07:16 Donc, il y a ce rapport très important, je dirais, à la perception des choses.
07:22 La perception des choses, sans tomber, et ça aussi, vous l'expliquez dans votre livre,
07:26 dans le populisme, il nous reste très peu de temps.
07:29 Mais vous qui étudiez, scrutez la société française depuis des années,
07:32 est-ce que vous pensez vraiment que Marine Le Pen peut l'emporter en 2027 ?
07:36 Comme le disent bon nombre d'observateurs de politique aussi.

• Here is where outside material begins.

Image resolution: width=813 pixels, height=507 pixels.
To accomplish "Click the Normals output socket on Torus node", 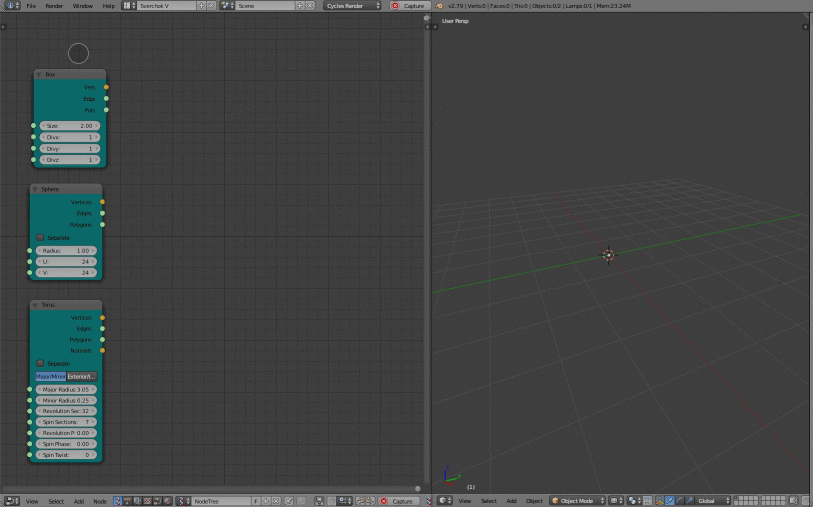I will point(102,350).
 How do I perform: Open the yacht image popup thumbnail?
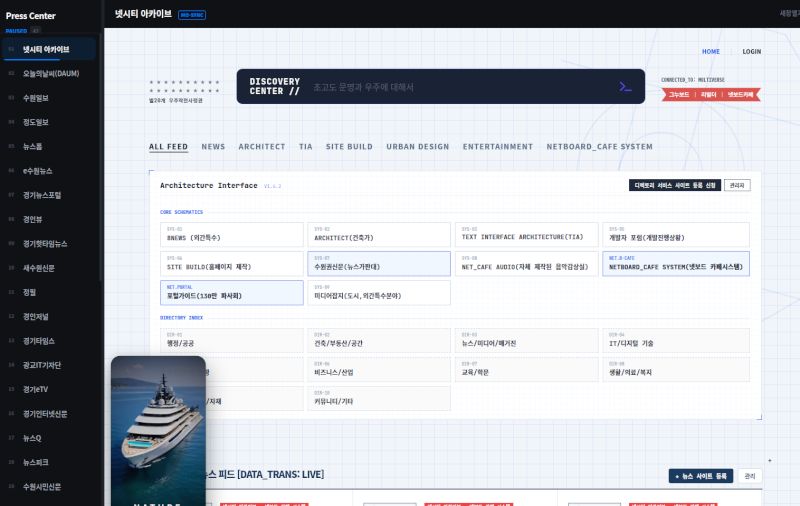(x=158, y=430)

07:39 La politique ne se joue pas simplement sur les propositions,
07:43 mais se joue beaucoup sur les réactions et sur les rejets.
07:47 On vote par le sentiment, avec nos sentiments ?
07:50 On vote par le sentiment et on vote par la répulsion.
07:53 On vote par le rejet.
07:55 Et je crois que très longtemps, justement,
07:57 Marine Le Pen a fait l'objet d'un rejet et le fait qu'elle puisse
08:02 apparaître comme celle qui canalise au contraire des réactions négatives,
08:06 montre une inversion peut-être inquiétante de la politique française.
08:09 Merci beaucoup, Pierre-Rosan Vallon, d'être venu ce matin sur RTL,
08:13 historien sociologue, je rappelle dans ce livre "Les épreuves de la vie",
08:15 avec ce sous-titre qui est très important, "Comprendre autrement les Français".